***** DATA FOR PROCESSING

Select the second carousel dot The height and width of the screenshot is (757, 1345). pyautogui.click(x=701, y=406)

**********
***** DATA FOR PROCESSING

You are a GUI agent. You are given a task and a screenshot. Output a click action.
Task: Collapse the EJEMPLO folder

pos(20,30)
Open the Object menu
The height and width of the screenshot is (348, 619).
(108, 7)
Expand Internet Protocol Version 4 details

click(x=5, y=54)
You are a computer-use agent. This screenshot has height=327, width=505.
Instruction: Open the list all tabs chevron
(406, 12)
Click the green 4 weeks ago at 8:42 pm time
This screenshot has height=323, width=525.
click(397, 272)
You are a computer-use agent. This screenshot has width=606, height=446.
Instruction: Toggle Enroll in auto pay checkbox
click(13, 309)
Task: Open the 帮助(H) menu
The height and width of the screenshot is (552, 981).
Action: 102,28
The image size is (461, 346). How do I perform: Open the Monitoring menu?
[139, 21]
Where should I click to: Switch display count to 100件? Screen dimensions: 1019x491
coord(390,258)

**********

Update the rows that begin with the line containing "The image size" and end with the line containing "coord(390,258)", replacing "Monitoring" with "Settings" and leaving everything else unchanged.

The image size is (461, 346). How do I perform: Open the Settings menu?
[139, 21]
Where should I click to: Switch display count to 100件? Screen dimensions: 1019x491
coord(390,258)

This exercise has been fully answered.